Schönberg’s music sounds as ugly as it looks—behold the the sheet-music heading this blog post
People throw about the term “Cultural Marxism” with abandon, without always understanding what it means. Like antibiotics, the overuse of the term diminishes its potency.
About the virtuoso progressive metal band “Dream Theater,” a reader wrote on Twitter:
It is not MUSIC, it is the INSIDIOUS cultural Marxist degradation of music into a WALL OF NOISE that passes itself off as progressive. In actual fact, it is a step backward for civilization.
The reader is confused. Highly accomplished and polished progressive rock groups like “Dream Theater” or “Symphony X” follow Western rules of harmony, which go back hundreds of years. Layers of complexity in composition are being conflated here with Cultural Marxism.
The fact that it takes some dedication to listen to music that isn’t all of three chords—as is the blues or the country music twang—doesn’t make it Marxist.
What the reader is hearing in Dream Theater is, again, complexity. Highly accomplished and polished progressive rock groups like Dream Theater and Symphony X follow Western rules of harmony. And, odd time signatures, “irregular, complex, asymmetric or unusual time signature,” (my fav) are not Marxist.
While Dream Theater uses exceptionally complicated rhythms, their music is at its structural core traditional Western music.
What the reader says about Dream Theater—some would say about the genius of Béla Bartók or Igor Stravinsky. They would be wrong.
I was trained by a tough father, no longer with us, to listen to classical, in particular, chamber music, starting at a tender age. No option was given. The love followed the discipline, hence the ear for complexity.
If we wanted to spend time with dad, Friday, it was 5 hours of nonstop music. One night it’d be Bartók, the other Beethoven, but dad also introduced us to The Beatles. (Western civilization, parents. Do it up, not Kanye West.)

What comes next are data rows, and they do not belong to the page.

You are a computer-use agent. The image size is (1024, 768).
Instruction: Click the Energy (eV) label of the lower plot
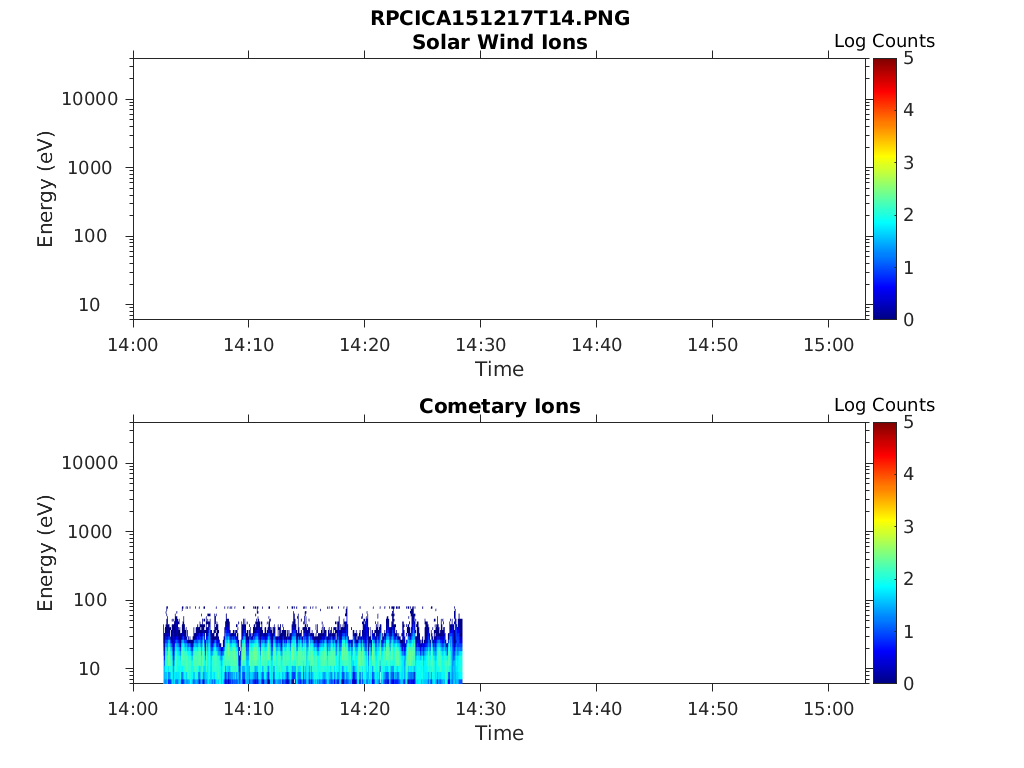point(45,553)
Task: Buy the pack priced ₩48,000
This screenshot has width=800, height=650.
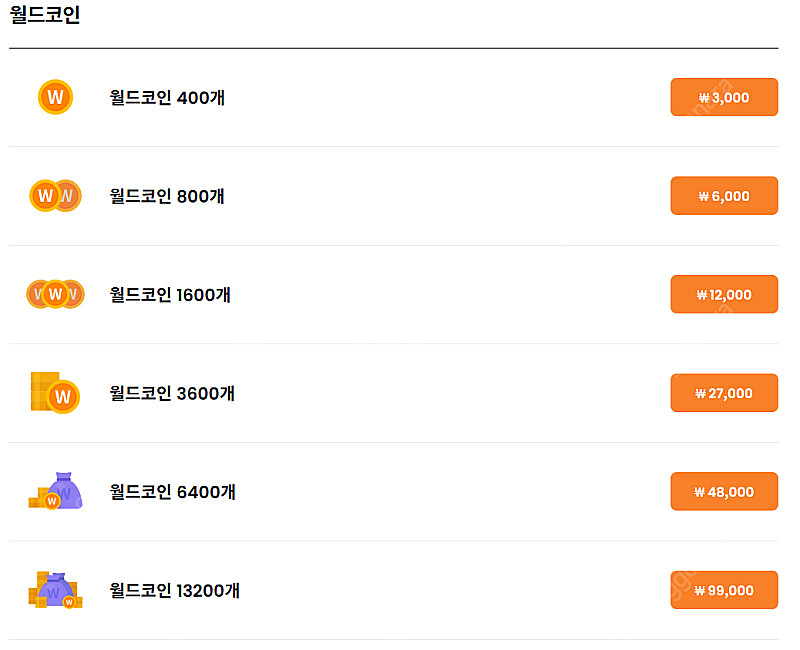Action: pos(724,491)
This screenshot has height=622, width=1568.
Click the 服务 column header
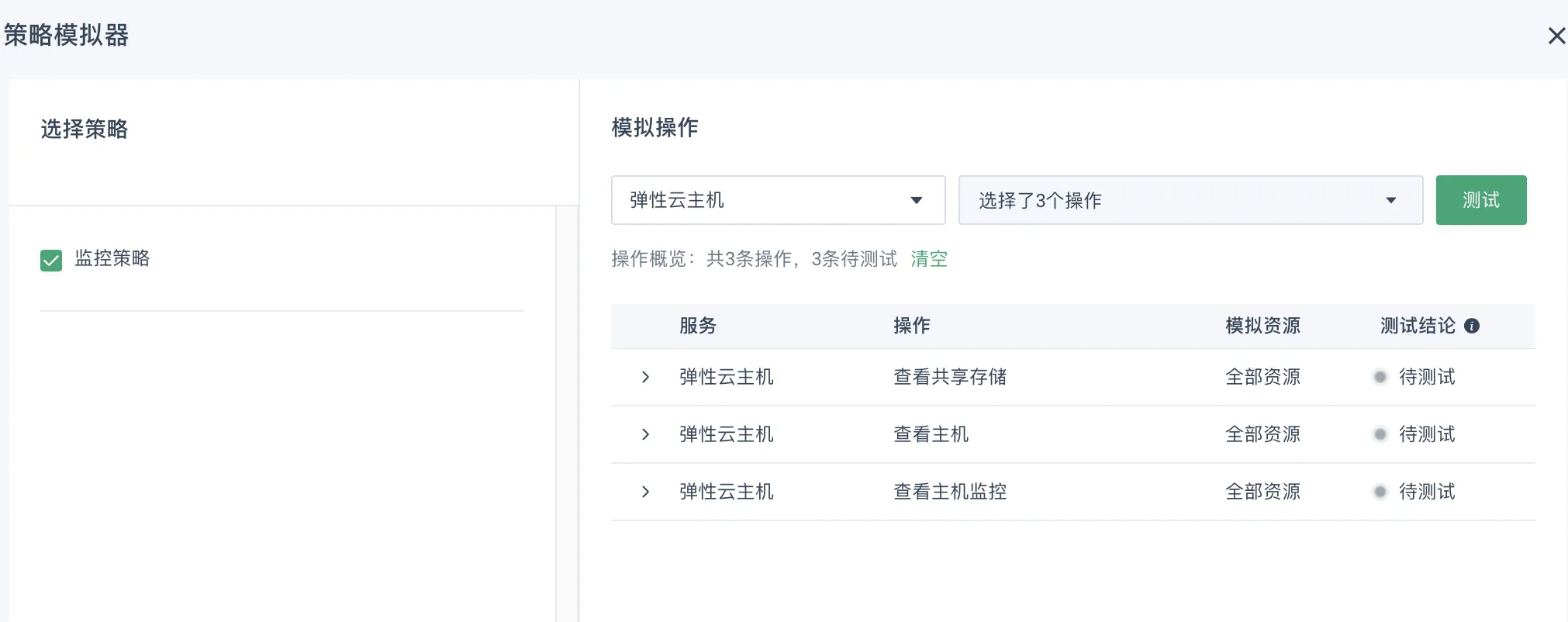tap(697, 327)
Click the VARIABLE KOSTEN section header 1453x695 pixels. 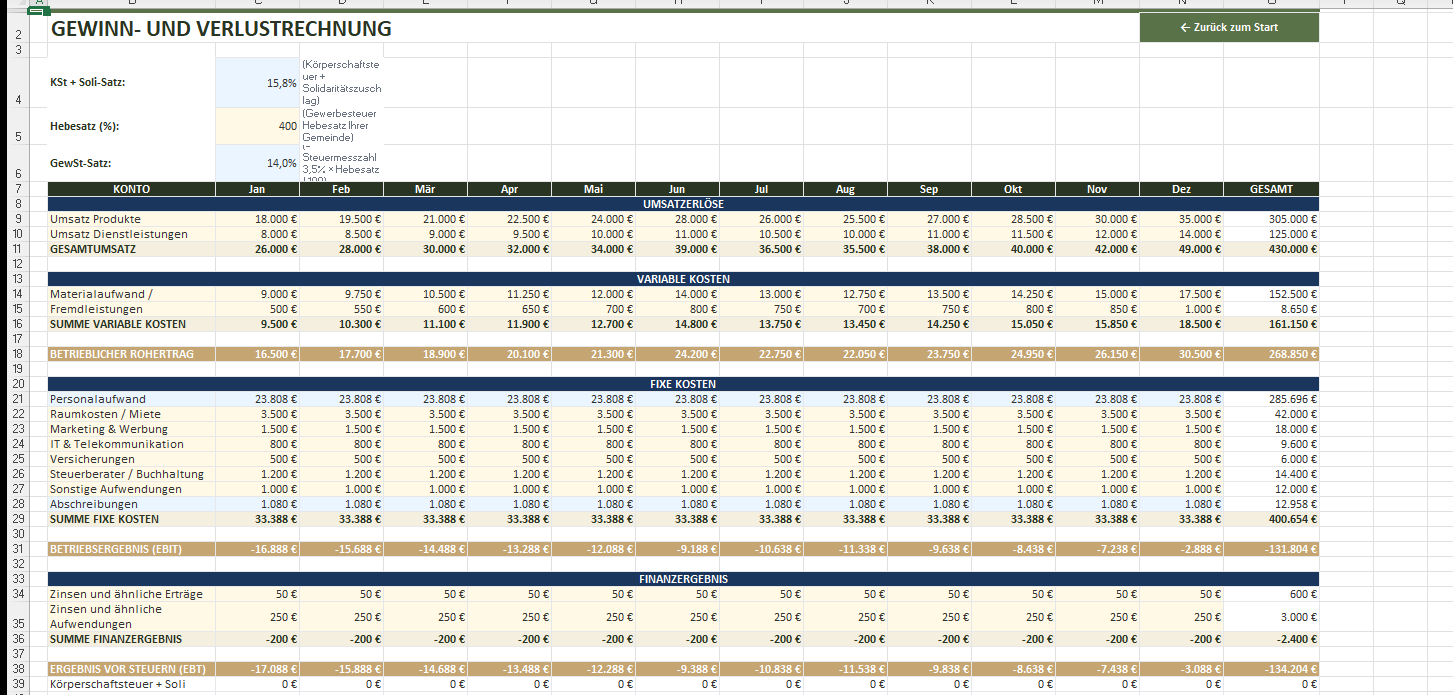pyautogui.click(x=683, y=279)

The routine dad enforced seemed awfully oppressive then. Today, I am grateful for the gift of knowing—nay, seeking out—the greatest music, which is, indubitably, Western music. Thus transitioning from Schubert’s “Death and the Maiden” to gifted progressive rock guitarist Tony MacAlpine is organic.
Dad, a rabbi, once whispered sheer blasphemy to me as a kid, “Don’t tell anyone, but Bach is really God.”
Without going into Cultural Marxism and doing the hard work of applying the concept to music, let me say only that the music mentioned is not Marxist as it adheres to traditional scales and structures.
WHAT IS MARXIST is the G-d-awful Arnold Schönberg and his atonal technique. Schönberg’s music sounds as ugly as it looks—check out the sheet music heading this post.
The reason he’s Marxist is that Schönberg treated all 12 semi-tones as equal, seeking to weaken harmonic progression. This rigidly ruled out patterns and familiarity, and with it the pleasant sensation that comes with beauty and symmetry.
MORE here:
http://barelyablog.com/category/music/
www.ilanamercer.com/category/music/
UPDATED (11/30/022)
Arnie Schönberg would think “Brother Of Mine,” a sublime piece by “Yes,” kitschy in the extreme.
https://www.youtube.com/watch?v=U5LNojKALxc
While it has plenty odd time signatures; it also has exquisite compositional complexity, masterful execution, top-notch musicianship. AND THIS IS LIVE. Indistinguishable from the studio version.
Most so-called musicians today, other than classical, are inaudible and tuneless live without the mighty Auto-Tune: the “holy grail of recording,” that “corrects intonation problems in vocals or solo instruments, in real time, without distortion or artifacts.”